Oggi invece Mosca ha fatto sapere che i due firmeranno un documento su una “nuova era” della “partnership e delle relazioni strategiche” bilaterali, come annunciato dal consigliere presidenziale Yuri Ushakov, assieme ad un altro patto sullo sviluppo della cooperazione economica “fino al 2030”. La parte cinese, oltre a ufficializzare la visita di Stato dal 20 al 22 marzo, ha affermato che la missione “riguarderà l’amicizia volta ad approfondire la fiducia reciproca”. Mantenere la pace nel mondo e promuovere lo sviluppo comune “sono gli scopi della politica estera cinese”, ha detto il portavoce del ministero degli Esteri Wang Wenbin, per il quale “sulla questione ucraina, la Cina si è sempre schierata dalla parte della pace, del dialogo e della correttezza storica. La proposta da noi presentata può essere riassunta in una frase: perseguire la pace e promuovere i colloqui”.

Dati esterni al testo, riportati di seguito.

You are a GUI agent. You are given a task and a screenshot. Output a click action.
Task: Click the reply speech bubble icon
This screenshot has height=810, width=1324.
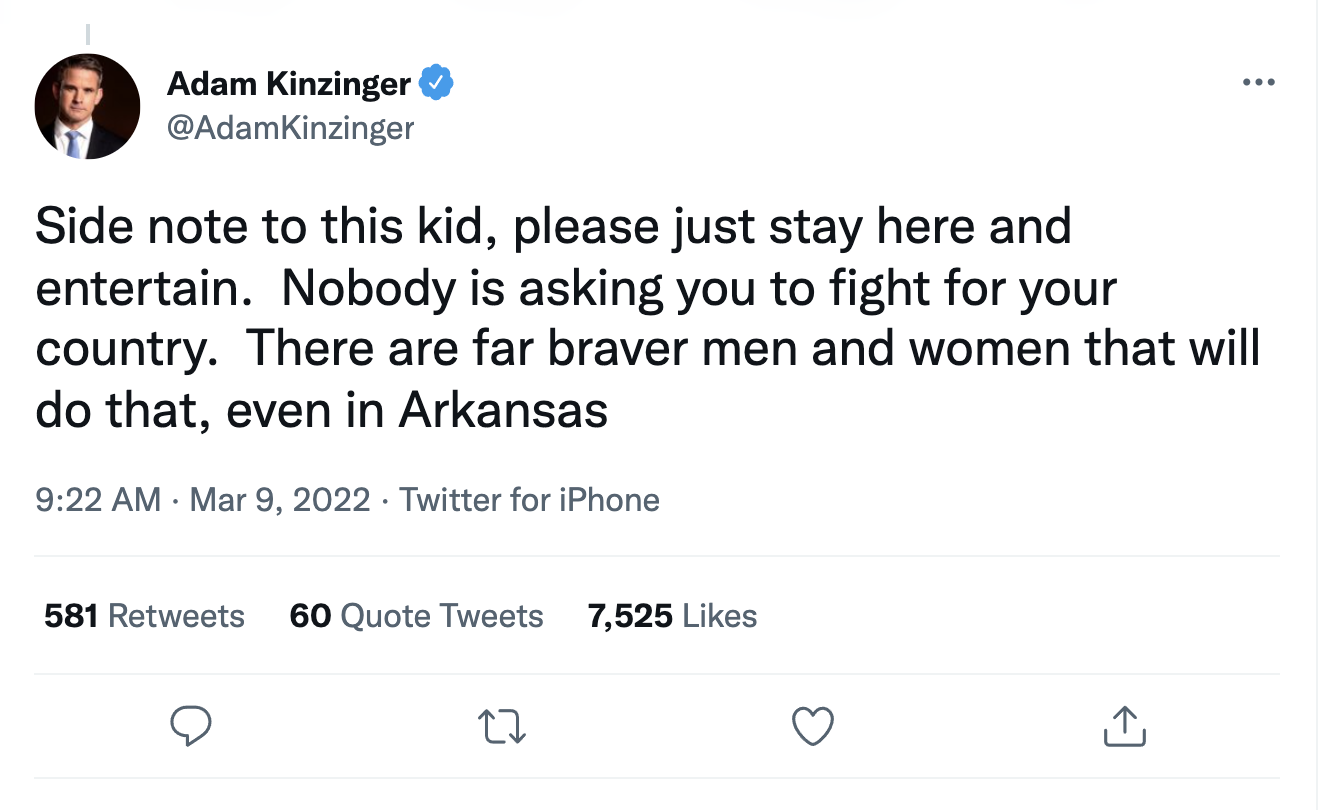pos(188,726)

Il riferimento è al ‘Documento sulla soluzione politica della crisi ucraina’ in 12 punti diffuso da Pechino il 24 febbraio, i cui spiccano salvaguardia della sovranità e integrità territoriale e il rifiuto dell’uso delle armi nucleari. Il piano è stato bocciato da Usa e alleati, secondo i quali solo il ritiro delle truppe russe dall’Ucraina può fermare la guerra. Mentre il presidente Volodymyr Zelensky ha mostrato disponibilità per un colloquio con Xi, senza tuttavia ricevere risposte ufficiali. Giovedì invece il suo ministro degli Esteri Dmytro Kuleba ha chiesto lumi all’omologo cinese Qin Gang sul significato attribuito da Pechino alla definizione ‘sovranità e integrità territoriale’. La Casa Bianca ha incoraggiato la Cina ad avere dialoghi diretti con l’Ucraina, malgrado i rapporti Washington-Pechino si siano bruscamente raffreddati dopo il balloon-gate. Mentre lo stesso Xi ha attaccato esplicitamente per la prima volta l’amministrazione Biden e l’Occidente accusati di voler “contenere, accerchiare e sopprimere” la crescita del Dragone.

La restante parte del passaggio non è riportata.